- **Exercise directions**: This exercise calls for every line of the data below with the string "agent" in it.

Segment Open

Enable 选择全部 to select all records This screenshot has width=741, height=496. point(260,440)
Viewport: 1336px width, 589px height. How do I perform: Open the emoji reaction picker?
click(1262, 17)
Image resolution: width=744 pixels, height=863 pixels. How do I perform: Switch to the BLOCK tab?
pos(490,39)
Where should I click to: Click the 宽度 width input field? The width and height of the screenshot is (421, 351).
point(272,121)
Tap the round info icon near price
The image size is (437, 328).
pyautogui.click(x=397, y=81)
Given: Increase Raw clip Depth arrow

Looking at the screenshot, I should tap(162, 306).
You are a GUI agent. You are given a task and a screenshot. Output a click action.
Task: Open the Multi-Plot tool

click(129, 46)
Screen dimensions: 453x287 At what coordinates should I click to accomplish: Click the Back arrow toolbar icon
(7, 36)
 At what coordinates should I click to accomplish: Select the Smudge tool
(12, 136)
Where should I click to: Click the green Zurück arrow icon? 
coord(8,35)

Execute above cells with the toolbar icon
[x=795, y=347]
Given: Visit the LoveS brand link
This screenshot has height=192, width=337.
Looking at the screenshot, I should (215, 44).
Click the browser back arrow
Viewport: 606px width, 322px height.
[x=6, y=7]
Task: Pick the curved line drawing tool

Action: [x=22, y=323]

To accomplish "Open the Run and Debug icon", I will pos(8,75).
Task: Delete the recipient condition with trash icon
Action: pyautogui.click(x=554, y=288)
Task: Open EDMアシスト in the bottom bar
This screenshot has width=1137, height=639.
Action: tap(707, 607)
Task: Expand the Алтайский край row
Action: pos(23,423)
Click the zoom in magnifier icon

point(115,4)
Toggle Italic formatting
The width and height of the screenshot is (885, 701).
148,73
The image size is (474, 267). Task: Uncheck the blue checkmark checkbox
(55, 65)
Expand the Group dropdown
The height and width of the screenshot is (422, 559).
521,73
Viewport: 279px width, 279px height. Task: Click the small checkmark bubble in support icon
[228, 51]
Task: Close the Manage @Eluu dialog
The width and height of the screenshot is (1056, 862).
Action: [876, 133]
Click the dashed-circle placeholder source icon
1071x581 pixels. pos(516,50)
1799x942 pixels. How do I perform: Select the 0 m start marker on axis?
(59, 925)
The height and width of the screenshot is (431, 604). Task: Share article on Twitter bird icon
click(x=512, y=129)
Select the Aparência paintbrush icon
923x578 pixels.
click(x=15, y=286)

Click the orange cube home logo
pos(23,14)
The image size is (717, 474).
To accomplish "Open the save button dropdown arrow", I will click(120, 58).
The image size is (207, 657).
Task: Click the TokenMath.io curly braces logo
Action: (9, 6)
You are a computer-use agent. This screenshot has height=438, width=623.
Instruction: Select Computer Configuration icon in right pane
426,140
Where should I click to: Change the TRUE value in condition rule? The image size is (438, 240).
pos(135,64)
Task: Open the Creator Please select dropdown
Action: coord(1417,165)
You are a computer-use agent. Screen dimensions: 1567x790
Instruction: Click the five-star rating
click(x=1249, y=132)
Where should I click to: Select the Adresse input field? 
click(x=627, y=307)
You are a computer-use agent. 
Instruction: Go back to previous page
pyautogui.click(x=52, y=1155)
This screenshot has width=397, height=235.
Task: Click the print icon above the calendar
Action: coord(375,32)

Segment Closed

- **Answer section**:
You are a GUI agent. You are given a task and a screenshot. Output a click action.
You are a computer-use agent. This screenshot has height=438, width=623.
You are a computer-use agent. Screen dimensions: 1567x790
You are a computer-use agent. 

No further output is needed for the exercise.